Evidence of a defendant's prior acts of sexual misconduct and testimony of psychiatric experts warranted a finding that the defendant was a sexually dangerous person under G. L. c. 123A, Sections 1, 6, even though the psychiatrists would not state in terms of reasonable doubt that the defendant would be violent in the future. [13-14]
PETITION for commitment filed in the Superior Court on September 26, 1974.
The case was heard by Bennett, J.
After review was sought in the Appeals Court, the Supreme Judicial Court, on its own initiative, ordered direct appellate review.
Adam M. Lutynski for the defendant.
J. Kevin Leary, Assistant District Attorney, for the Commonwealth.
QUIRICO, J. This is an appeal from a decision of the Superior Court committing the defendant to the treatment
center at the Massachusetts Correctional Institution at Bridgewater (Bridgewater) for an indeterminate period of from one day to life as a sexually dangerous person (SDP) under G. L. c. 123A, Sections 1, 6. We affirm that decision.
The defendant pleaded guilty to a 1962 charge of breaking and entering in the daytime with intent to commit rape. In 1967, he pleaded guilty to a charge of assault with intent to rape and was given a twenty-five to thirty-year sentence. He was in custody pursuant to this second conviction during the present commitment proceeding.
In 1974, pursuant to a motion filed by the superintendent of Bridgewater, a judge of the Superior Court committed the defendant to the treatment center at Bridgewater for a sixty-day period of examination and diagnosis. G. L. c. 123A, Section 6. Thereafter, a joint report was filed in court by Dr. Robert F. Moore and Dr. Earl M. Wedrow, consulting psychiatrists to the treatment center. G. L. c. 123A, Section 4. At the request of the defendant, the court appointed Dr. Michael W. Marcus, an independent psychiatrist not connected with the Department of Mental Health; he examined the defendant and filed a separate report. Both reports concluded that the defendant was a sexually dangerous person.
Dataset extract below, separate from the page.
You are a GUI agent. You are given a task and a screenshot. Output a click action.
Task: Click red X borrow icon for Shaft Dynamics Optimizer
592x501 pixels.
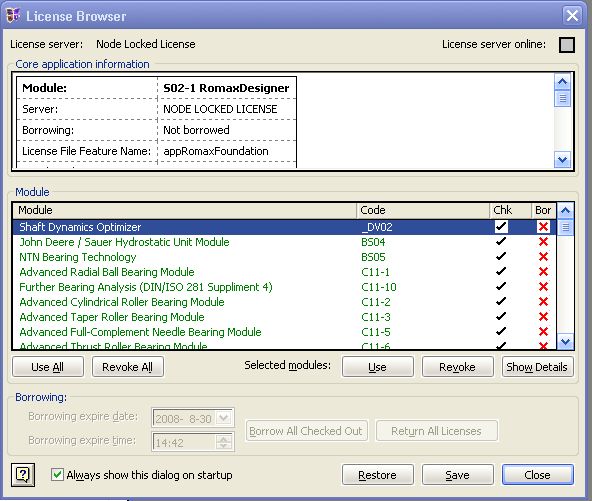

On the basis of these reports, the records of the defendant's prior convictions, and the testimony of Dr. Moore and Dr. Marcus at a two-day hearing in September, 1974, [Note 1] a judge of the Superior Court found the defendant to be an SDP and committed him to the treatment center at Bridgewater for an indeterminate period of from one day to life. The defendant filed a timely appeal.
The defendant claims that the Commonwealth failed to prove beyond a reasonable doubt that he was an SDP under G. L. c. 123A, Section 1. Subsumed in this arguments is the
claim that Andrews, petitioner, 368 Mass. 468 (1975), which required that an adjudication that a person is sexually dangerous be made by standards of proof beyond a reasonable doubt, should be retroactively applied to this 1974 proceeding.
We are not required to reach the question of the retroactivity of Andrews, petitioner, supra, because at the close of the evidence the trial judge ruled that "[t]his Court is satisfied beyond its own reasonable doubt that the prisoner, McHoul, is a sexually dangerous person . . . ." Hence, the possible application of Andrews, petitioner, is not presented on this record.
We note, however, that a person committed as an SDP may petition for an annual hearing for examination and discharge. G. L. c. 123A, Section 9. In Andrews, petitioner, supra at 485, we stated that "at any annual hearing on a petition by an SDP for his release from the treatment center the Commonwealth shall have the burden of proving that as of the time of the hearing the person committed continues to be sexually dangerous." The retroactivity question is therefore largely immaterial because procedural safeguards are extended to all persons adjudicated SDPs who seek annual review.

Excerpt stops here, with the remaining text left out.